Il déplore par exemple l'expression de «Québécois d'ascendance canadienne française», suggérée par la commission pour rebaptiser ceux que l'on nomme les Québécois «de souche».
«C'est horrible que de vouloir ressortir de façon anachronique un des vocables les plus inappropriés qu'on puisse imaginer», tonne M. Landry en parlant du terme de Canadien français. Pourquoi donc? «Parce qu'il demande du profilage ethnique!» Selon lui, «Canadiens français» exclut du «Nous» nombre de personnes qui peuvent tout à fait y revendiquer une place. Comme Charles Taylor, «pourtant un descendant de Madeleine de Verchère», ainsi que tous les premiers ministres d'origine irlandaise que le Québec a eus, non seulement les Johnson, mais Jean Charest lui-même. «À me propre table familiale, il y a pas mal de gens qui se trouveraient exclus» advenant le retour à une telle notion.

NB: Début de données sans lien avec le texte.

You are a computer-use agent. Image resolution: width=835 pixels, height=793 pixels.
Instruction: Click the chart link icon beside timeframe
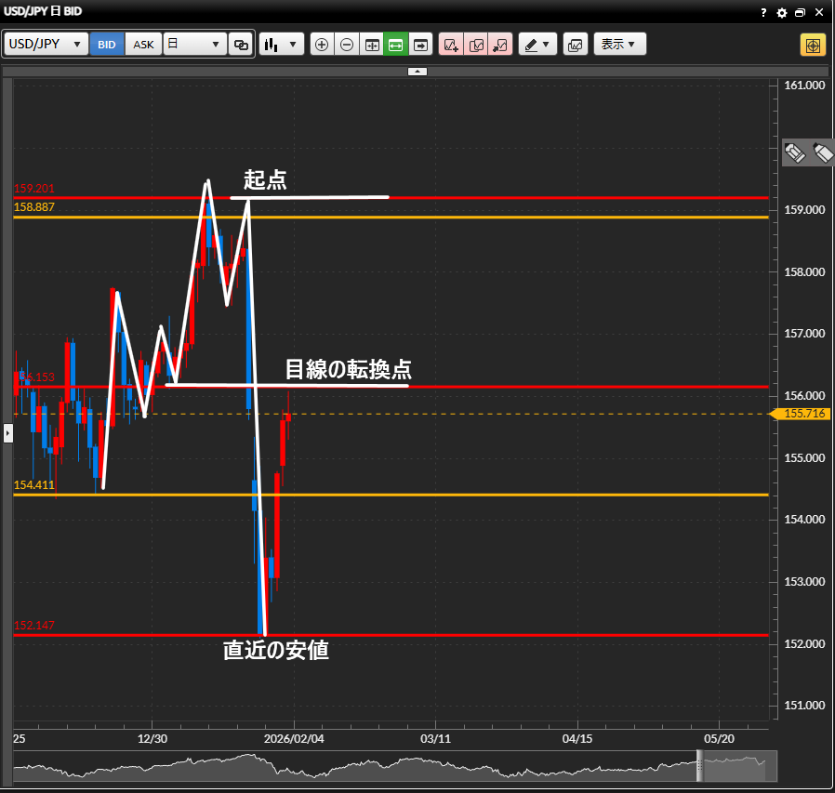click(x=241, y=45)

Il estime aussi que le rapport commet une «erreur grossière» en cherchant à «culpabiliser» le groupe majoritaire historique. Or, dans son parcours, cette nation a été «l'une des plus accueillantes». Notamment à l'égard des juifs, souligne-t-il. Alors que ces derniers n'avaient pas le droit d'être élus ailleurs dans l'Empire britannique, un juif, Ezechiel Hart, est élu député de Trois-Rivières à la Chambre de l'assemblée du Bas-Canada. M. Landry évoque aussi les Irlandais, passés du gaélique au français et qui portent les patronymes d'O'Leary, O'Connel, O'Neill, etc.
Enfin, M. Landry estime que le rapport a «manqué de courage» car il n'a pas su demander que l'on interdise aux professeurs et enseignants de porter des signes religieux. Parlant des deux coprésidents qu'il «respecte par ailleurs beaucoup», M. Landry dit «qu'ils auraient dû respecter en cela le voeu des syndicats», surtout à un moment, ajoute-t-il, où l'on voit qu'en Turquie, on interdit le voile à l'université.
Ordre du Québec
M. Landry sera à l'Assemblée nationale jeudi avec les autres anciens premiers ministres québécois vivants (Pierre Marc Johnson, Daniel Johnson (fils), Jacques Parizeau et Lucien Bouchard, frère de Gérard Bouchard), lesquels seront élevés au rang de grand officier de l'Ordre national du Québec, la plus haute distinction remise par l'État québécois. René Lévesque et Robert Bourassa recevront la décoration de manière posthume.
En France, tout président obtient automatiquement la plus haute distinction, la grand-croix de la Légion d'honneur. En février, le premier ministre Jean Charest a assisté en France à la remise de la grand-croix au magnat Paul Desmarais. M. Landry note que René Lévesque n'a jamais reçu de tels honneurs puisqu'il a été fait «grand officier». «J'ai beaucoup d'estime pour M. Desmarais, mais il y a comme une disproportion», a noté M. Landry.